Thomson Kirkwood was born on 9 May 1820 in Kilsyth.

He married Margaret Howison (4 March 1827 - 15 June 1916) from Edinburgh. They married in Newcastle on 18 December 1846.

In the 1841 census he was in Newcastle, his profession already an artist.

In the 1861 census he was a student teacher at the Glasgow School of Art. A year later he was teaching art at the Glasgow Athenaeum.

In 1866 he was staying at 173 Shamrock Street.

In 1867 he was appointed an art teacher at Greenock Academy.

A year later he was the Drawing Master at Paisley Grammar School. He moved to 73 Abbotsford Place in Govan.

From The History of Paisley Grammar School by Robert Brown (1875):

Mr. Thomson Kirkwood, Glasgow, was appointed Drawing Master in the Institution and allowed to charge his pupils 7 shillings and 6 pence per quarter for drawing and 10 shillings and 6 pence for painting in watercolours. He was born in Kilsyth on 9 May 1820. His father died five years afterwards, leaving a family of nine children, of whom Mr. Kirkwood was the youngest. After being educated at the village school, he was apprenticed to be a weaver; but after three years that trade became bad, and the family removed to Glasgow. Each of the brothers went to learn a trade. Thomson was sent to be a glass stainer or glass painter. He was twenty years at that business, seven of these at a glass staining establishment in Newcastle on Tyne. On leaving the latter place, he intended to commerce business on his own account, but through applying himself too closely to his drawing his health gave way, and he had to abandon the idea. For three years he was unable to do anything, and when residing in Rothesay, he commenced to teach drawing in schools there. He afterwards went to Glasgow, where he taught drawing with great success. He also taught at Greenock Academy and other places.

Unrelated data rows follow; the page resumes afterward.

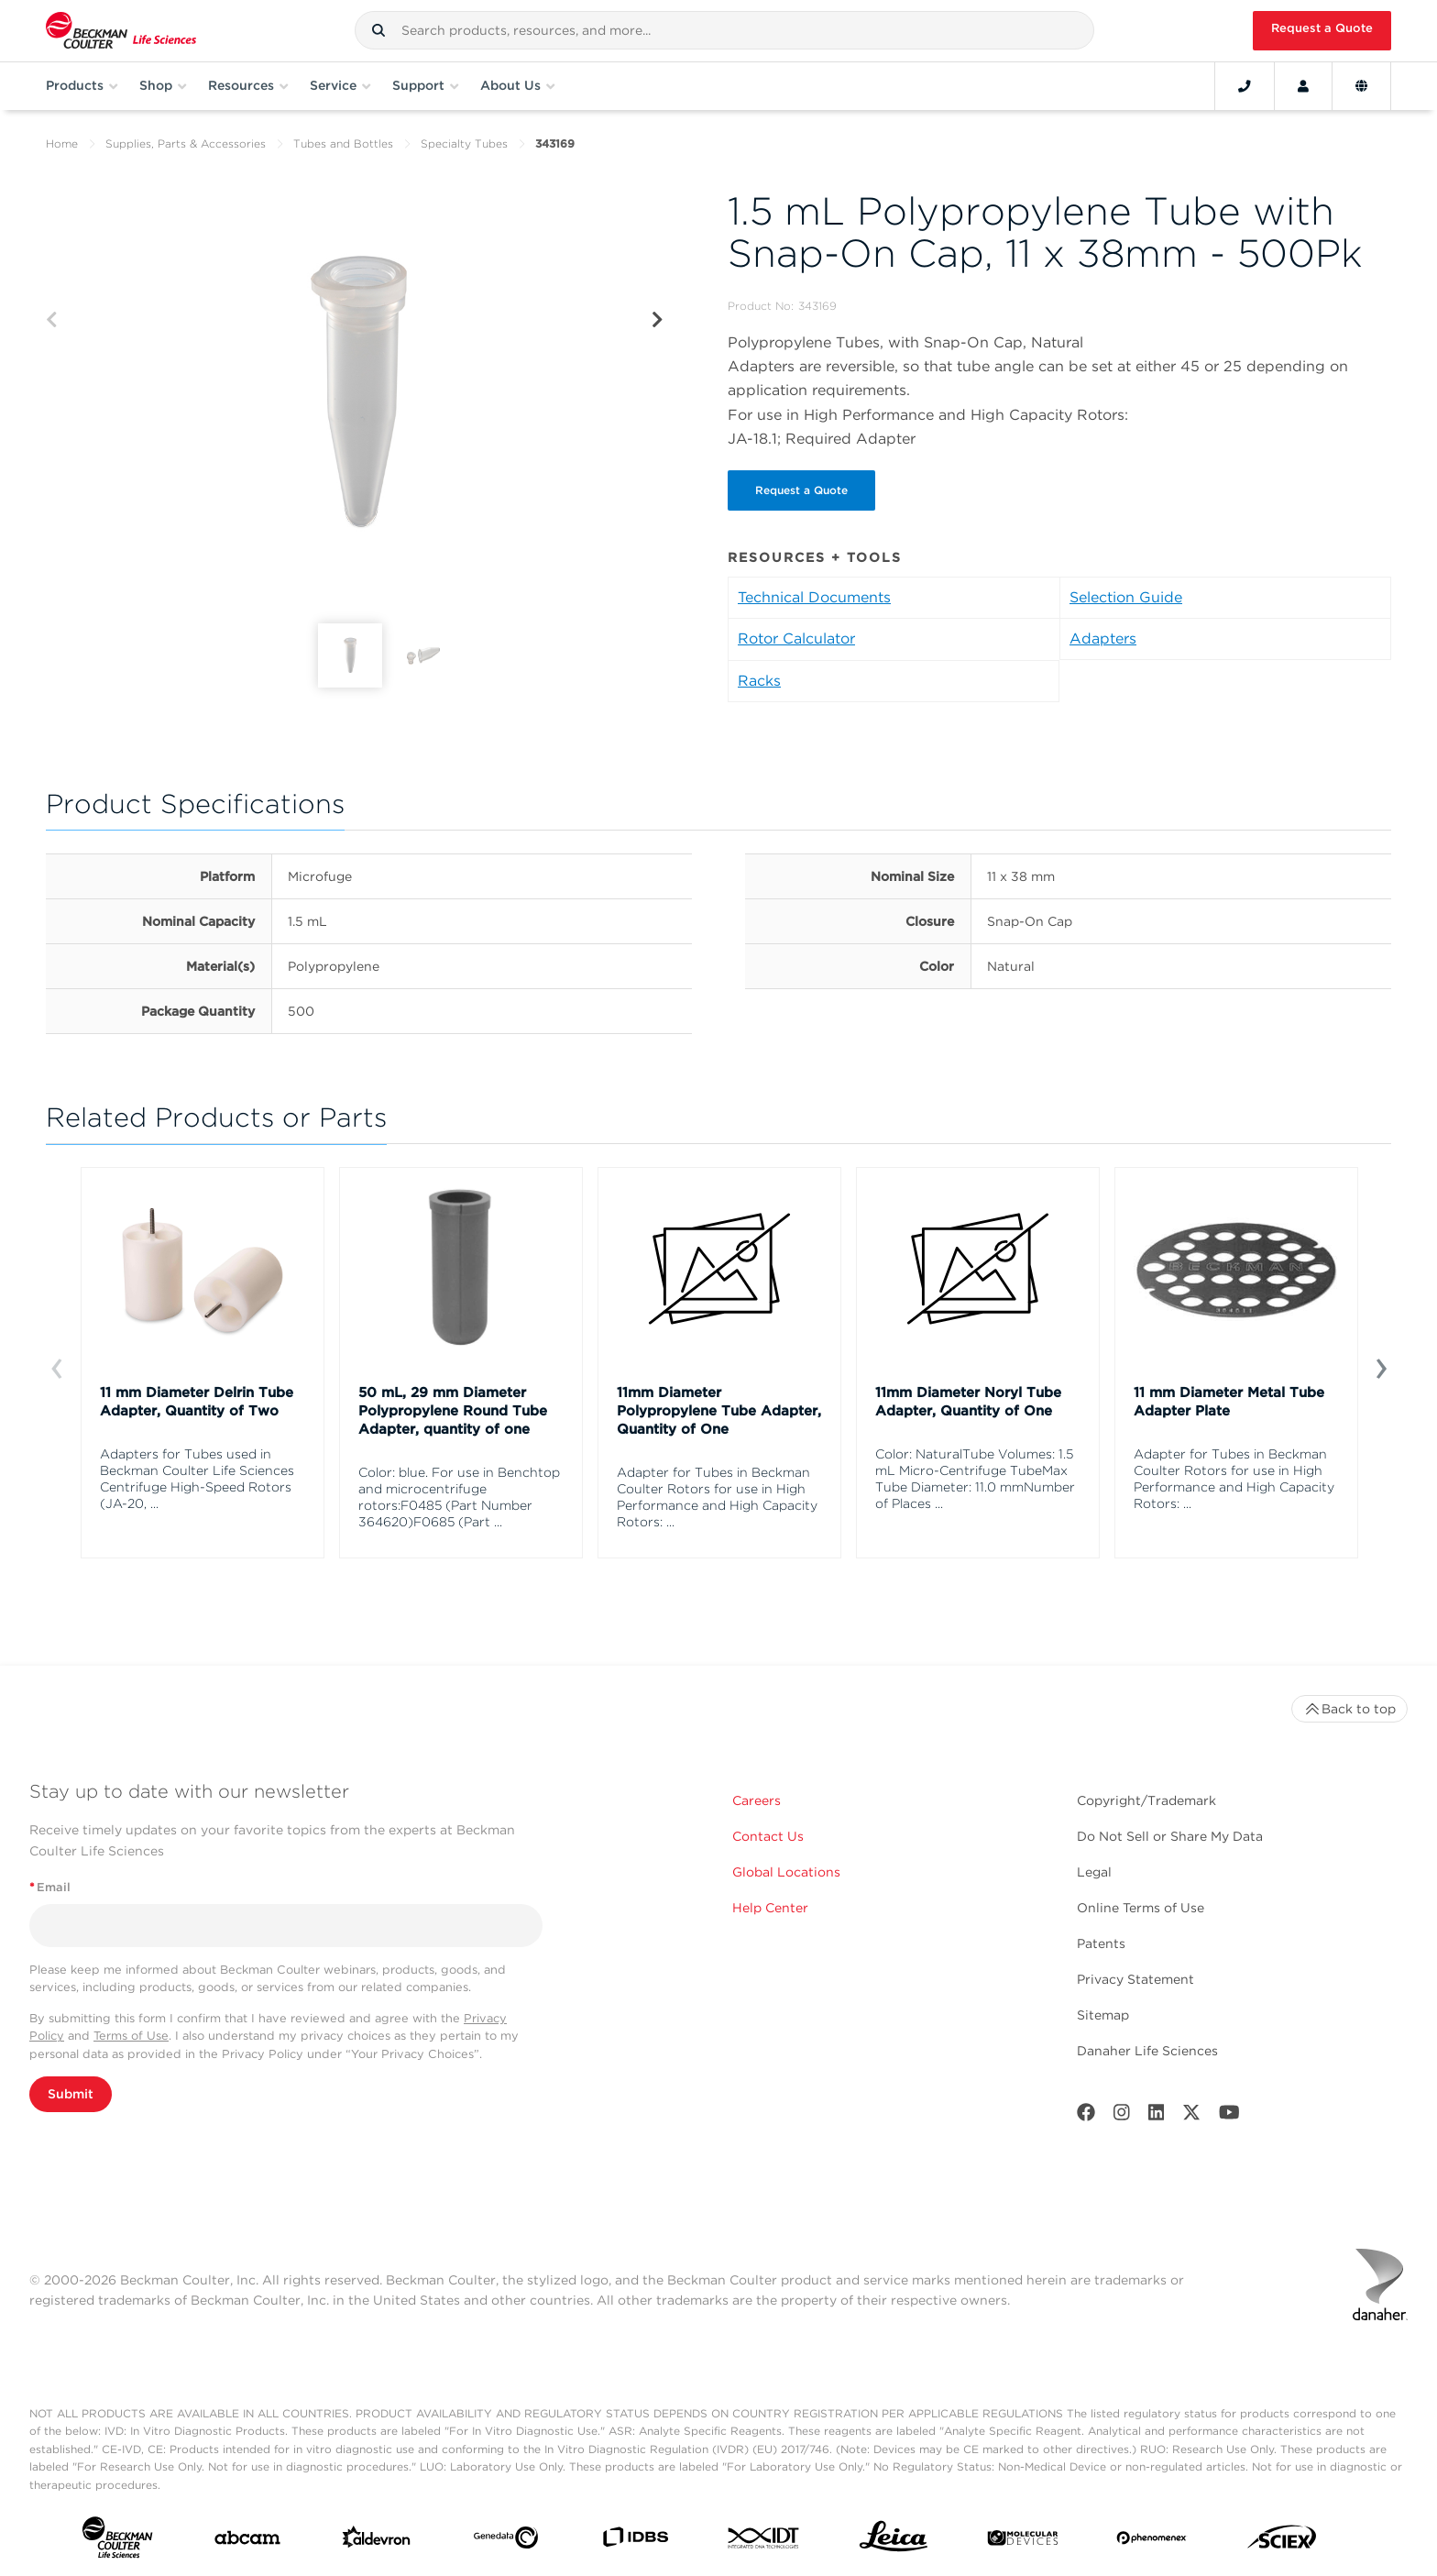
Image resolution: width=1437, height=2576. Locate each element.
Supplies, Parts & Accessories (185, 143)
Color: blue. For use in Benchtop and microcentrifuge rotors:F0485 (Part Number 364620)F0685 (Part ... (459, 1497)
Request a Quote (1322, 28)
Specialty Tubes (464, 143)
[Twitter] (1191, 2116)
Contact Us (768, 1836)
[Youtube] (1229, 2116)
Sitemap (1103, 2015)
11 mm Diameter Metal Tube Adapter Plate (1229, 1401)
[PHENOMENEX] (1152, 2541)
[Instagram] (1121, 2116)
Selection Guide (1126, 597)
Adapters (1103, 638)
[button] (378, 30)
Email (50, 1887)
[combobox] (724, 30)
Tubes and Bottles (343, 143)
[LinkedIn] (1156, 2116)
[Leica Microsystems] (893, 2541)
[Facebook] (1086, 2116)
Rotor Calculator (796, 638)
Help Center (770, 1907)
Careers (756, 1800)
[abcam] (247, 2542)
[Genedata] (506, 2541)
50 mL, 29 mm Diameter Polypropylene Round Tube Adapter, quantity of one (452, 1410)
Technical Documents (814, 597)
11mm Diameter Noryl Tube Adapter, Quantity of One (968, 1401)
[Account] (1303, 86)
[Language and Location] (1361, 86)
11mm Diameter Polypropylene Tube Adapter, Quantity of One (719, 1410)
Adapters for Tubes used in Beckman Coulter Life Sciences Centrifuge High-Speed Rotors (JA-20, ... (197, 1479)
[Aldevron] (376, 2541)
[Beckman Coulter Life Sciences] (121, 30)
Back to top (1349, 1709)
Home (62, 143)
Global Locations (786, 1872)
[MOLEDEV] (1022, 2541)
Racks (759, 680)
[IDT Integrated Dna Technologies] (764, 2542)
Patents (1101, 1943)
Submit (70, 2093)
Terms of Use (131, 2035)
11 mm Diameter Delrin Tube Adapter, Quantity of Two (196, 1401)
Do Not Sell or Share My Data (1170, 1836)
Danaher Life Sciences (1147, 2050)
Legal (1094, 1872)
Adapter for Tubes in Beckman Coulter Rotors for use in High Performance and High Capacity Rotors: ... (717, 1497)
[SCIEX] (1282, 2541)
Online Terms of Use (1140, 1907)
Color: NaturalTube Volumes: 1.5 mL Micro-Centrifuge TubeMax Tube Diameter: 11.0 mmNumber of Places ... (975, 1479)
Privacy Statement (1135, 1979)
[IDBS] (635, 2541)
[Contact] (1244, 86)
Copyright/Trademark (1146, 1800)
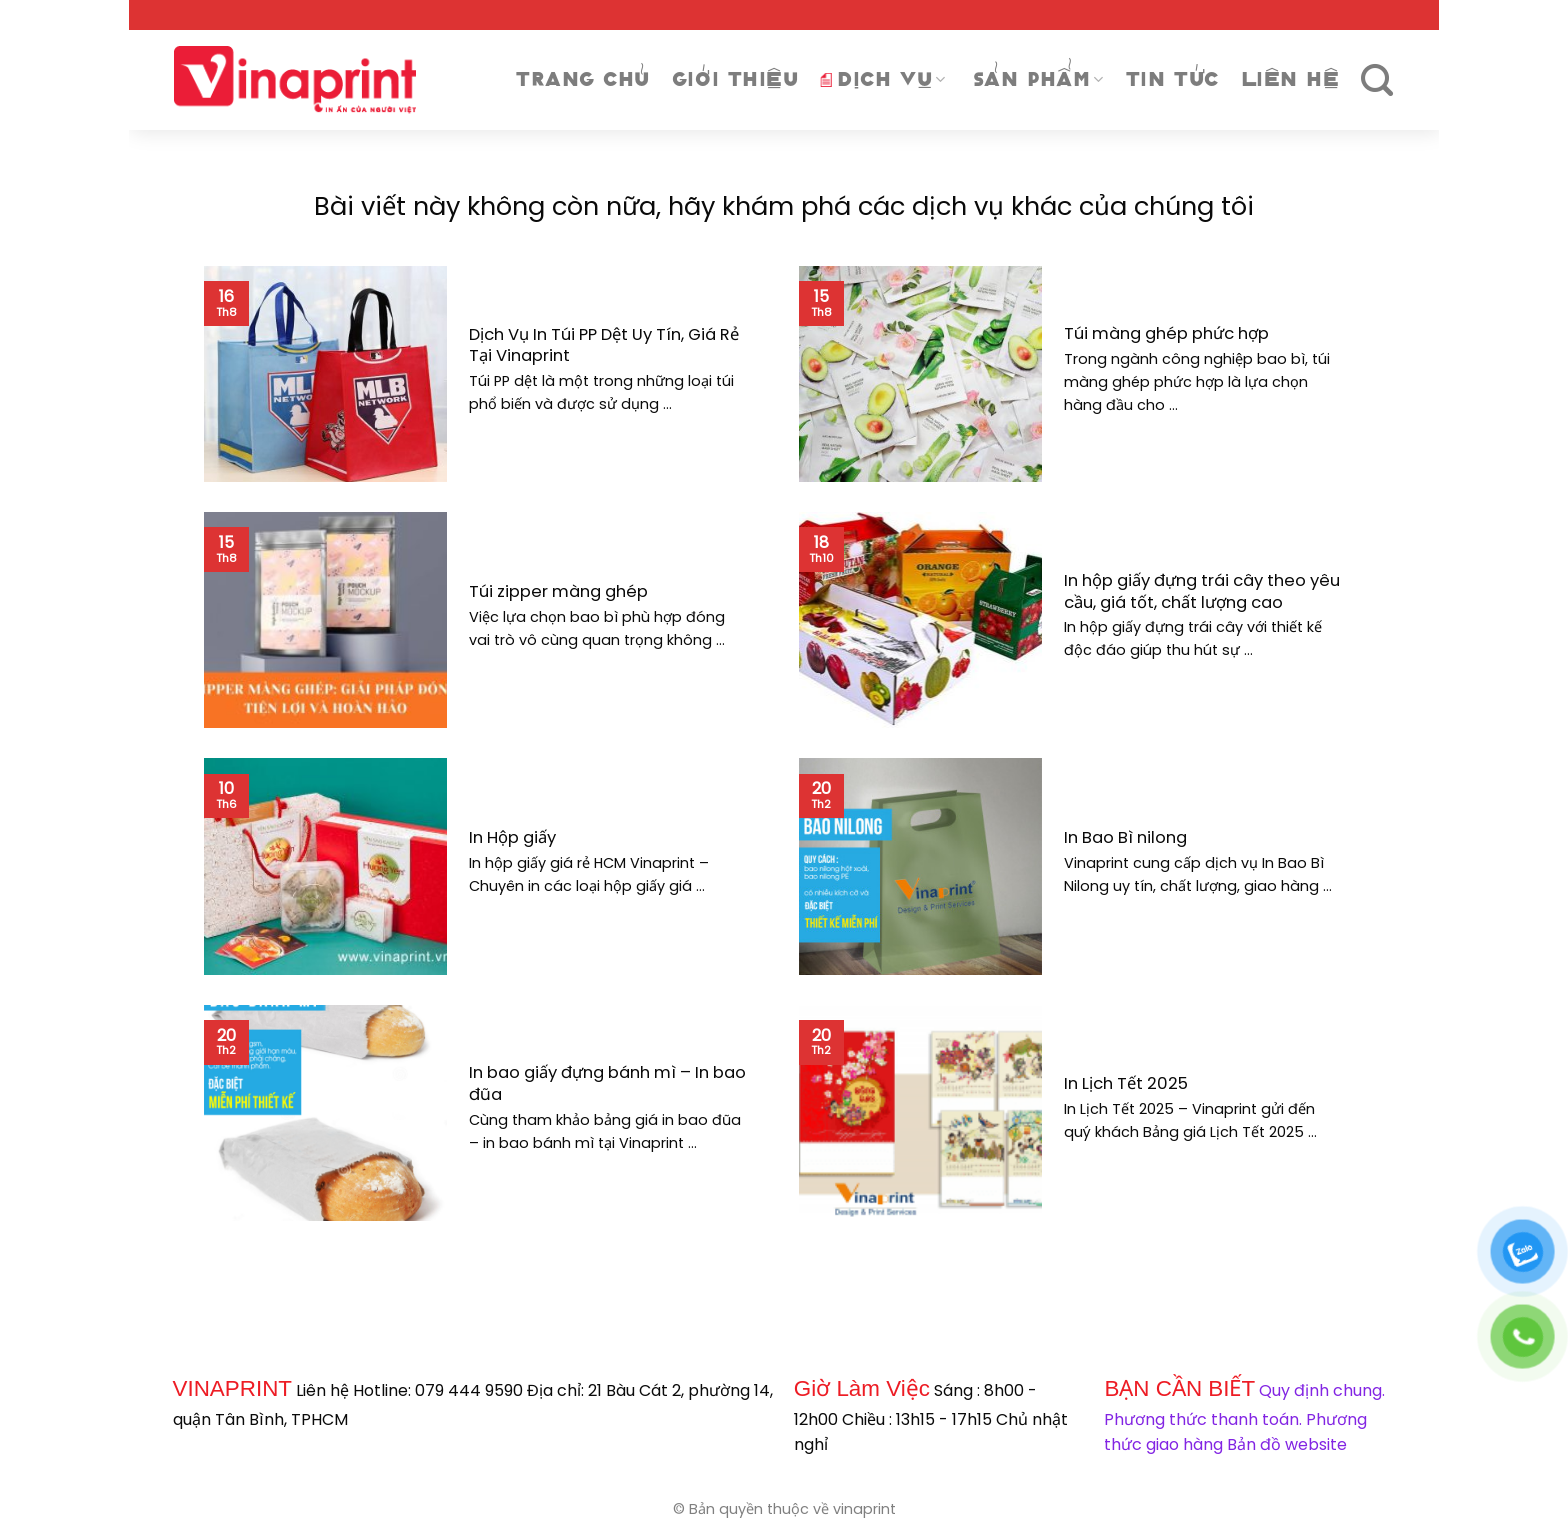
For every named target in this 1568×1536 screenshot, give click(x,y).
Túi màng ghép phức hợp (1166, 334)
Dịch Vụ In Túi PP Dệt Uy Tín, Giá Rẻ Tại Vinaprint (604, 345)
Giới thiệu (735, 79)
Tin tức (1172, 79)
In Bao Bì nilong (1125, 838)
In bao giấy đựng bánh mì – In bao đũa (607, 1083)
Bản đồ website (1287, 1444)
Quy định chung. (1322, 1390)
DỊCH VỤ (883, 79)
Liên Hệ (1290, 79)
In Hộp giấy (512, 838)
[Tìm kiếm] (1377, 80)
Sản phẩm (1038, 79)
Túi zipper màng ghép (558, 592)
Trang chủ (583, 79)
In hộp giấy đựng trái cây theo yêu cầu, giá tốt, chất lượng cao (1202, 591)
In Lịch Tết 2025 (1126, 1084)
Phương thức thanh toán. (1203, 1419)
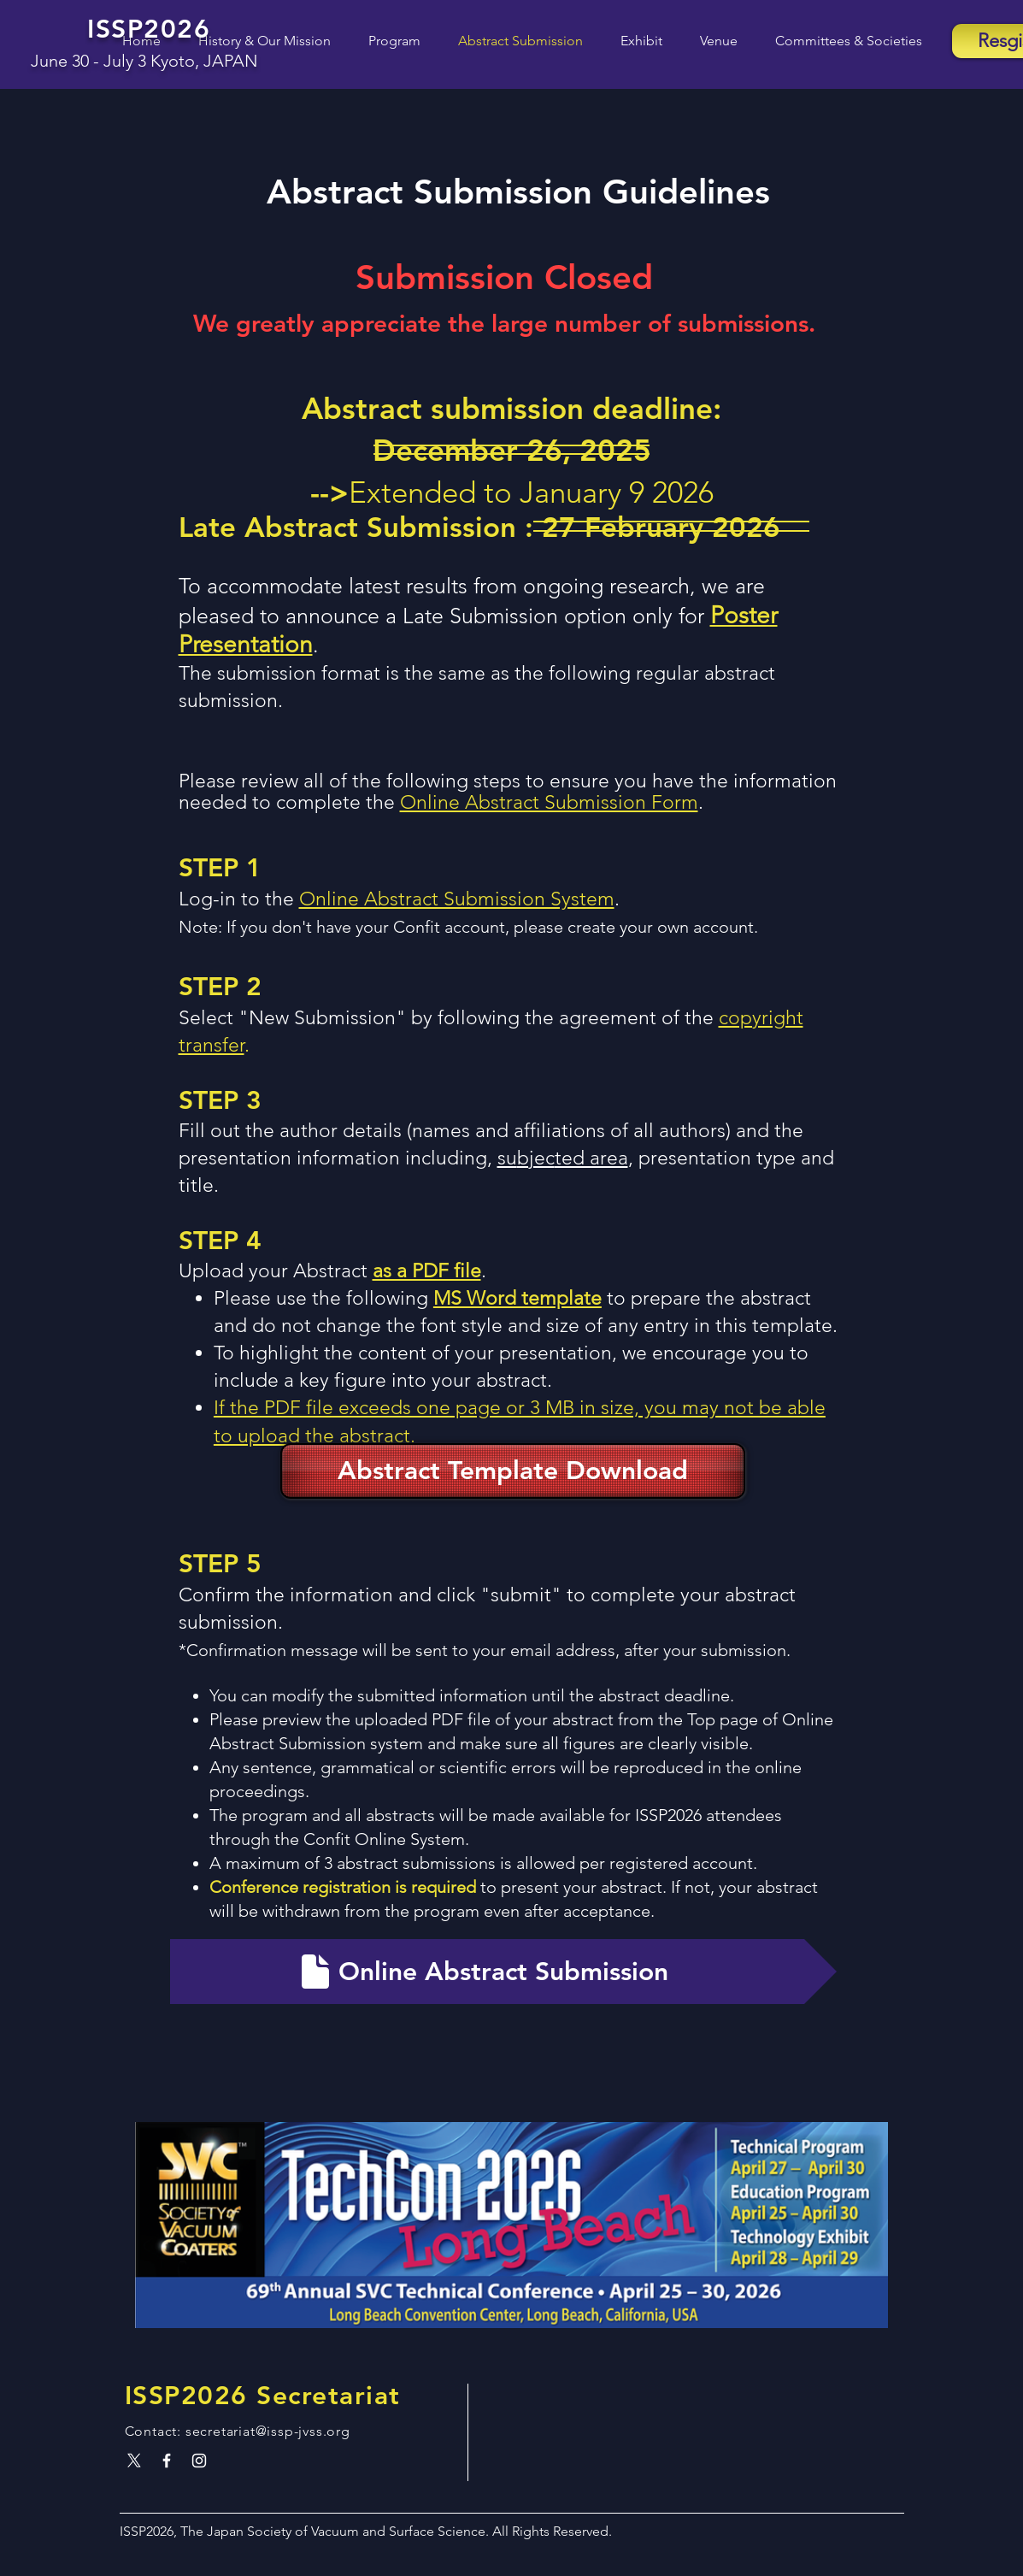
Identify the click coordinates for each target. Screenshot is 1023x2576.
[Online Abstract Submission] (503, 1971)
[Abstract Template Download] (512, 1471)
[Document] (315, 1971)
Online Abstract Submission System (456, 899)
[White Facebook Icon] (166, 2460)
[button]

He then moves to Mount Florida, staying at first at 9 Lorne Place; and then moving to 9 Hampden Terrace.

==Art==

In 1866 he exhibited at the Royal Scottish Academy his works: The Night Ferry, At Kamesburgh Looking East and At Kamesburgh Looking West.

In 1868 he exhibited at the Royal Scottish Academy his work: The Village Fountain.

In 1871 he exhibited at the Royal Scottish Academy his work: Drumgoin And Dumphun From Firhill.

In 1873 he exhibited at the Royal Scottish Academy his work: House Of Shelter.

==Death==

He died at his home in 9 Hampden Terrace, Mount Florida, Glasgow on 12 October 1902. The death certificate states that he died of heart failure and senile decay.

His estate was worth £1791, 15 shillings and 2 pence at his death.

He is buried in the Glasgow Necropolis.

==Works==

The Laird's Loup, Kilsyth Glen is held at the Rozelle House Galleries in Ayrshire.

Gilmorehill From Woodlands Road is held at the Hunterian Art Gallery in Glasgow.

His Landscape With The Story Of Narcissus shows Narcissus gazing at his reflection at the river.